Between 1998 and 1999, he joined World Changers Church International, under the pastorship of Creflo & Taffi Dollar and in his own words, grew as a Christian under their stewardship: "My wife, who was my girlfriend at the time, took me to World Changers and I started getting the word. I was going to that church for like three years before I really rededicated my life to Christ. I was there from probably like 1998 or 1999 until 2001 before I really started getting on track."

===Musical career===
In 2001, Jones launched his own gospel record label, CAJO International. and independently released his first album, 2002's 20 Years, 3 Months & 12 Days, which chronicled his journey to salvation.

He released his second independent album in 2004: The Password and that same year, collaborated with Lil iROCC Williams on Williams's 2004 debut album, and wrote and performed a song, "You and Me", for the compilation Holy Hip-Hop:Taking the Gospel to the Streets.

At this time he was now a member of the choir of World Changers International Church and a solo performance at the church attracted the attention of the church's youth pastor, who asked Jones to help him in the youth department. Not long after that, he was signed to the church's Arrow Records label, an affiliate of EMI.

He released his major label debut, Love Jones, in mid-2005, which debuted at number 11 on Billboards Top Gospel Albums chart. Following the album's success, Jones toured the US with over 200 appearances that year.

In November 2005, The Password was re-released nationally at the end of 2005 as The Password: Access Granted and earned him two Grammy nominations.

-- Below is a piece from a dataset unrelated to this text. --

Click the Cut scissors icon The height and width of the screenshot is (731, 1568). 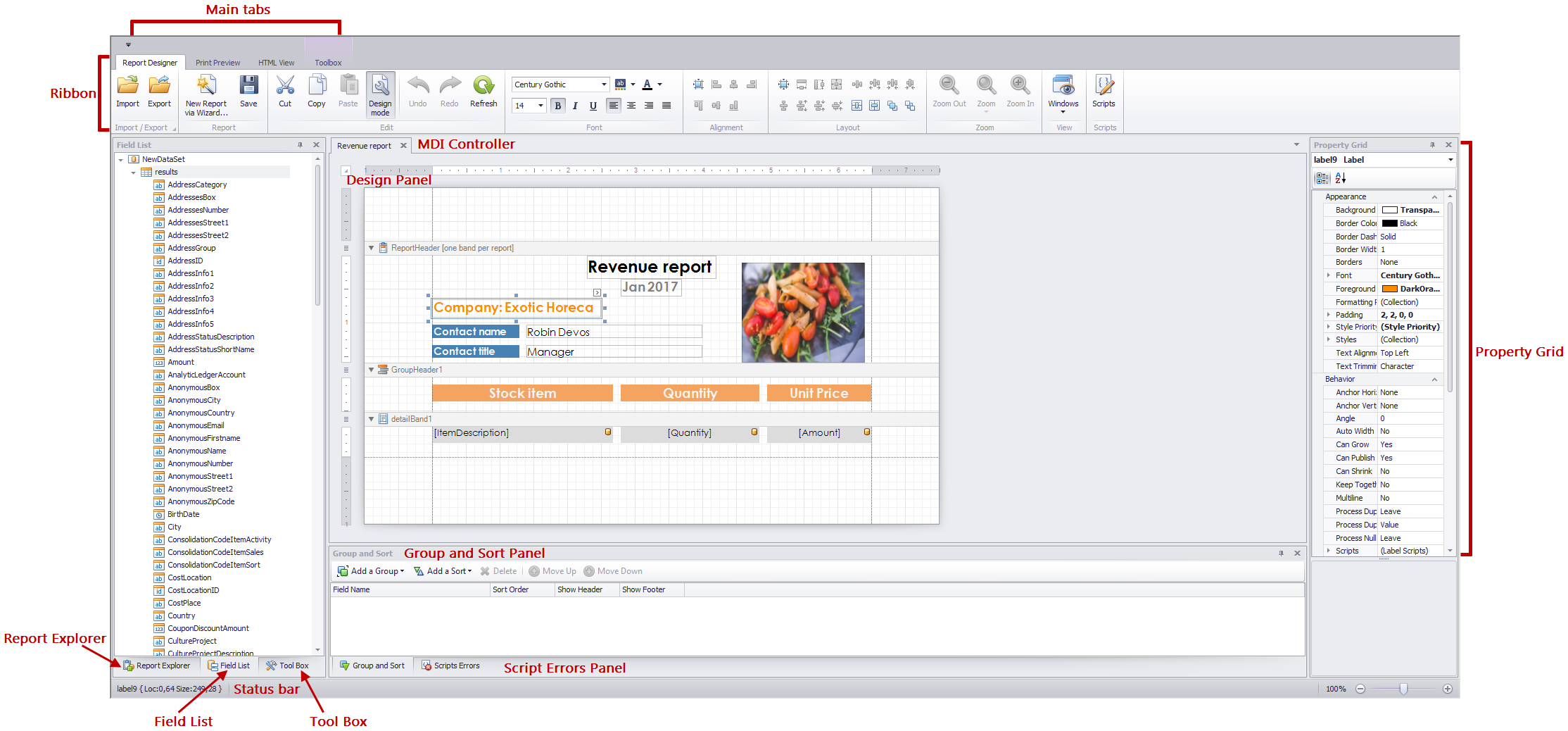point(285,87)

His success in 2005 saw him listed in The Atlanta Business Journal at number 19 in their 40 Under 40 chart of Atlanta's rising stars.

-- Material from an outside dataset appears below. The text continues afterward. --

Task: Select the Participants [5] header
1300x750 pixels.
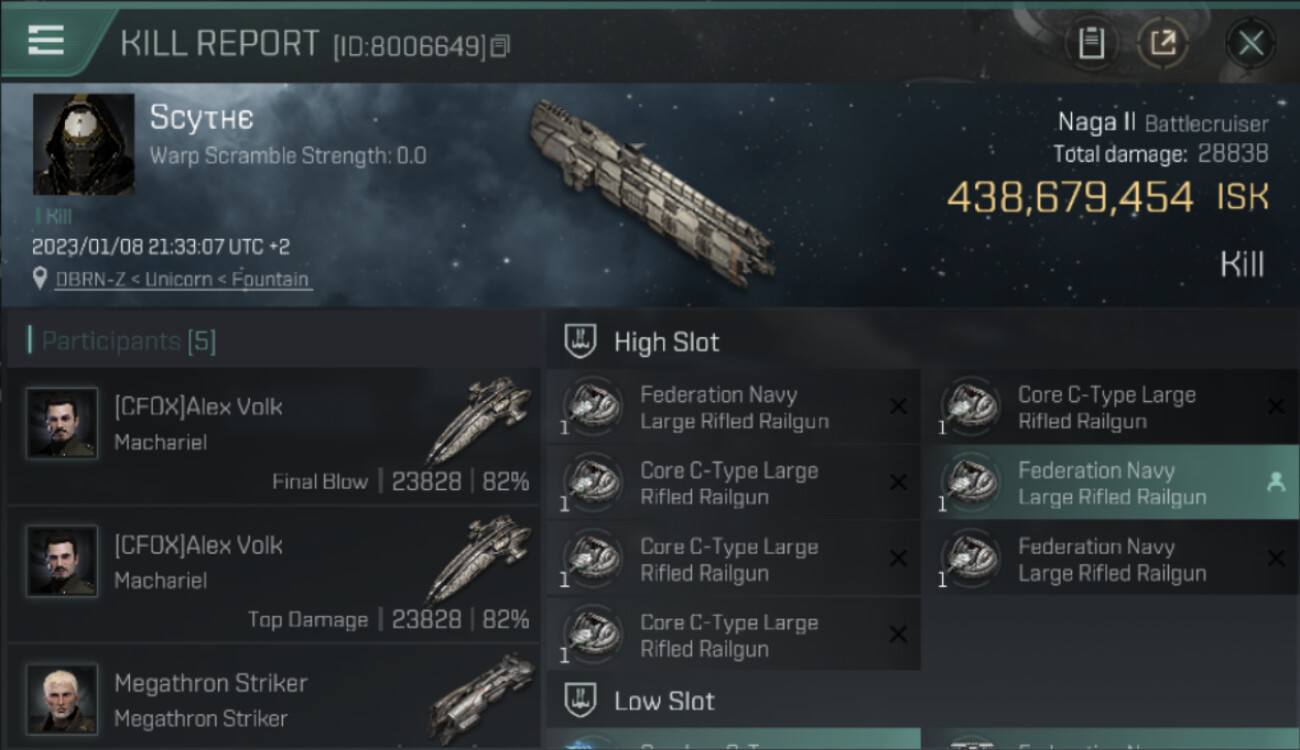Action: [128, 341]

On April 5, 2008, he released Kingdom Business. In 2009, he released Kingdom Business, Pt. 2, and Kingdom Business, Pt. 3 followed in 2010.

Jones's fifth and most highly anticipated album for him and for CAJO Records, Dominionaire, was released on February 1, 2011. Three singles were released prior to the album's release, "In da Club", "Window", and "G.O.D.", only the first two listed were released on iTunes.

Later in 2011 Dominionaire Remixed was released, featuring artists like D-MAUB, Messenja and Erica Cumbo. In early 2012 he released a live album and DVD. In October 2012 Kingdom Business Pt. 4 was released, along with a mixtape, All Day Jesus, and a five-song EP, Short Fuse.

On February 18, 2014, Jones released an 18-track mixtape, Lust, Drugs, and Gospel in an effort to assist those who have issues related to lust and drugs.

In 2021 he was awarded by ABGMA with the Soca and Urban/R&B/Pop Award.

===Personal life===
On October 29, 2021, Jones married Ramona Estell.